It’s been quite the year, hasn’t it? The last few months of my life have been both completely different and entirely the same: I still watch an unhealthy amount of Netflix, but the difference now is that I do it with a small human in my lap most of the time. Of course, at three months old, Finn is even now becoming more independent with each day, spending a little more time by himself playing on the floor while I read or knit. It’s a new routine that we seem to be settling into after months of near-constant contact with one another, and I think it’s going to do us both some good.
I have so much in mind for the coming year, so much that I want to work on and accomplish and focus on. I’m taking Ali Edwards’s One Little Word course for the first time in 2020–with my word already selected–and I’m looking forward to this new way to explore my creativity, create some intention in my life, and to reflect upon as the year progresses. I’m planning on writing a separate blog post about the word I’ve selected in a week or two.

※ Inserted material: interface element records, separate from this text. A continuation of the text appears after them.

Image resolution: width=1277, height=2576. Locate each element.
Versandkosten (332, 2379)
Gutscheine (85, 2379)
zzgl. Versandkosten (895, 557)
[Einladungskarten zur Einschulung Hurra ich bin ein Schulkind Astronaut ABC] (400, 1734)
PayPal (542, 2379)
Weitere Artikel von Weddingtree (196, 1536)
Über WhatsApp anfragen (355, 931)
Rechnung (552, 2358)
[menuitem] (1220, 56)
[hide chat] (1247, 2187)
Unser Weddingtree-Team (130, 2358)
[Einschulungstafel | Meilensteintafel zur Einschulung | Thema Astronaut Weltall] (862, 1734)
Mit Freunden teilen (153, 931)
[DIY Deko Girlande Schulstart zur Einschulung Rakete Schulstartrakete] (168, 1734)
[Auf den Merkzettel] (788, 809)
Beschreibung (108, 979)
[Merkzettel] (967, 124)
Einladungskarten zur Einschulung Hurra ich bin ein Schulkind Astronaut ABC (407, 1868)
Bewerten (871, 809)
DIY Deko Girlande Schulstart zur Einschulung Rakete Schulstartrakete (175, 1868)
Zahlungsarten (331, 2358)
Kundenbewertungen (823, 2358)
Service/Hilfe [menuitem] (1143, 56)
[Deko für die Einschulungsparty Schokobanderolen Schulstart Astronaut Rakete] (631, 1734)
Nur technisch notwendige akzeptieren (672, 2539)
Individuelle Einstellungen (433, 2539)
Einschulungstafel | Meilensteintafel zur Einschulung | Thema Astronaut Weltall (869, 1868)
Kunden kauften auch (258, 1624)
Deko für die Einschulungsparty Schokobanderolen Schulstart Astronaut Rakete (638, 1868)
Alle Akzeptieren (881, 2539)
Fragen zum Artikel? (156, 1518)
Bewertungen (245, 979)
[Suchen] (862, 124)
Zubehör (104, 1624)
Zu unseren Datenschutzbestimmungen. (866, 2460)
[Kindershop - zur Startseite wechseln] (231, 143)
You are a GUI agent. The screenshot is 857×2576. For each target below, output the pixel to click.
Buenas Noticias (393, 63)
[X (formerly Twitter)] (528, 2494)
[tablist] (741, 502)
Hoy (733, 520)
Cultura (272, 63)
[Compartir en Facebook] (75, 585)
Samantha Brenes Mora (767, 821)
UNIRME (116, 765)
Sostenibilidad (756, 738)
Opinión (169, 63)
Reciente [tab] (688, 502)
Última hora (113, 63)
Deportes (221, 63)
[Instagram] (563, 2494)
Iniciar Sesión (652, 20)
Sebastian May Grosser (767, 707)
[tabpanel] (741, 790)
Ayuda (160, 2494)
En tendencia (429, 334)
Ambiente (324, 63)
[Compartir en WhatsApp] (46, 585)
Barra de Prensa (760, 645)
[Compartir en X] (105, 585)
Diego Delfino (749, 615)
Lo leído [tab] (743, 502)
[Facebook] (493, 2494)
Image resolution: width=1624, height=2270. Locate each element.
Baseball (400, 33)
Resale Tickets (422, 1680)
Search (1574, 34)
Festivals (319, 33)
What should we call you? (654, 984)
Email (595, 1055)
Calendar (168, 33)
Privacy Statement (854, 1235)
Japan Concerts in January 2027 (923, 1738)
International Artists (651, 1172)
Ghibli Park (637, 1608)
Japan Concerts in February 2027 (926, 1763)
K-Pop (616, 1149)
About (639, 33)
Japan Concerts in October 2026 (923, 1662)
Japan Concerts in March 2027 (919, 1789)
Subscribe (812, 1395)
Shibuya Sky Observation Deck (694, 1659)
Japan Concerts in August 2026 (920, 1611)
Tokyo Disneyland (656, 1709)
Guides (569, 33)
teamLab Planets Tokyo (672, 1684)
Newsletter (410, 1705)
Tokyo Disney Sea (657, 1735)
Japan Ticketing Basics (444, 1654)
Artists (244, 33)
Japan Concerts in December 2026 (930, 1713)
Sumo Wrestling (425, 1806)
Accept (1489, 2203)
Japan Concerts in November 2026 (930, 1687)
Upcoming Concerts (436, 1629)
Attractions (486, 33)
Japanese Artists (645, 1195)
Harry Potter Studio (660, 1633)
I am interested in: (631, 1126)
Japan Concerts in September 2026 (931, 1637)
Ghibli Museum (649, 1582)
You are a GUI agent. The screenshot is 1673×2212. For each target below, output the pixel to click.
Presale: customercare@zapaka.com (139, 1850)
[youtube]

One of my first goals for 2020 is to blog once a week. That’s it, only once a week. I seem to constantly be thinking, “I miss blogging,” and every few months I try to pick it back up, but then it tapers off again, getting lost in the folds of every other thing going on in my life. If I’m being honest, I just haven’t made it a priority like I wish I would, and lately–as in, for the past couple of years–I’ve been observing other people doing things that I want to do and that I know I can do if I just, um, do them. And overall, those things tend to be summed up in “writing.” I just want to write. I want the time and I want the freedom and I want the energy. I have the ideas. It’s getting them on a page, digital or otherwise, that’s always been the challenge for me. I don’t want to be one of those people who has a “great idea for a book” but never writes it. Granted, I wrote one for NaNoWriMo last year, but it’s just sitting in a binder in my office, and I honestly don’t know if I’ll ever do anything with it. Maybe its purpose is only to remind me that I can do it because I already have once, and it’s time for me to move on to my next book project, whatever that may be.
At the start of 2019, I created a Pinterest board to inspire me and remind myself of what my hopes and goals were for the year. I maybe didn’t look at it as often as I should have or would have liked, but it was a good activity for me, and I’m planning on doing another for 2020. I expect many photos related to writing to show up, along with a few other plans I have for the year. And if nothing else, it’s aesthetically pleasing to look back on every once in a while, whether or not accomplish all the goals it represents. (This year, for example, there were a lot of health and fitness photos on my board, but getting pregnant changed those plans up a little bit; it was still nice to look at the different pairs of pretty Adidas shoes, though.) The other thing I’m doing to prepare for the new year is going through the new edition of the Artist of Life workbook. I used it throughout 2019, and pretty consistently up until Finn was born, and it was an indispensible resource for keeping myself aware of my larger goals, the steps to take them each month, and the habits that I wanted to create and maintain. I have so much fun working through the book, thinking over the previous year and taking a look at the one ahead, doing a self audit of my life and my dreams. It feels good to go through it, and it feels even better to do the monthly reviews and see what I accomplished, so I’m enjoying putting the work in to get my new copy ready for 2020.
I know the beginning of the year is a somewhat arbitrary time for a fresh start; I mean, it’s the dead of winter, not an entirely inspirational time. Of course you can start over anytime, any day of the week or year, and you and I should if we find it necessary. But I can’t deny the draw of the “new year” and its promise of possibilities, so I’m going all in with my 2020 preparation, and I can’t wait to see what the next year brings.